» **Task**
Print the records below from the first line through the line containing "You are a computer-use", both included, word for word.

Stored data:
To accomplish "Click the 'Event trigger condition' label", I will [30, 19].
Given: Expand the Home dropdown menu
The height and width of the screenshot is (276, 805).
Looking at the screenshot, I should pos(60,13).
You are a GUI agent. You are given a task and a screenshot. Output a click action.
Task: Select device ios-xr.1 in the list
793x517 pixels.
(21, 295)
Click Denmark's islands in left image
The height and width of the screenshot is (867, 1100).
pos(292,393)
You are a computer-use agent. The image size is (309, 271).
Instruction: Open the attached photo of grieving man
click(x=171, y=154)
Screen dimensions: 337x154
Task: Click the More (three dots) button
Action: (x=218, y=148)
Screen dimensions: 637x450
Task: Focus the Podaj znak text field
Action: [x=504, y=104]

» **The answer**
To accomplish "Click the 'Event trigger condition' label", I will [30, 19].
Given: Expand the Home dropdown menu
The height and width of the screenshot is (276, 805).
Looking at the screenshot, I should pos(60,13).
You are a GUI agent. You are given a task and a screenshot. Output a click action.
Task: Select device ios-xr.1 in the list
793x517 pixels.
(21, 295)
Click Denmark's islands in left image
The height and width of the screenshot is (867, 1100).
pos(292,393)
You are a computer-use agent. The image size is (309, 271).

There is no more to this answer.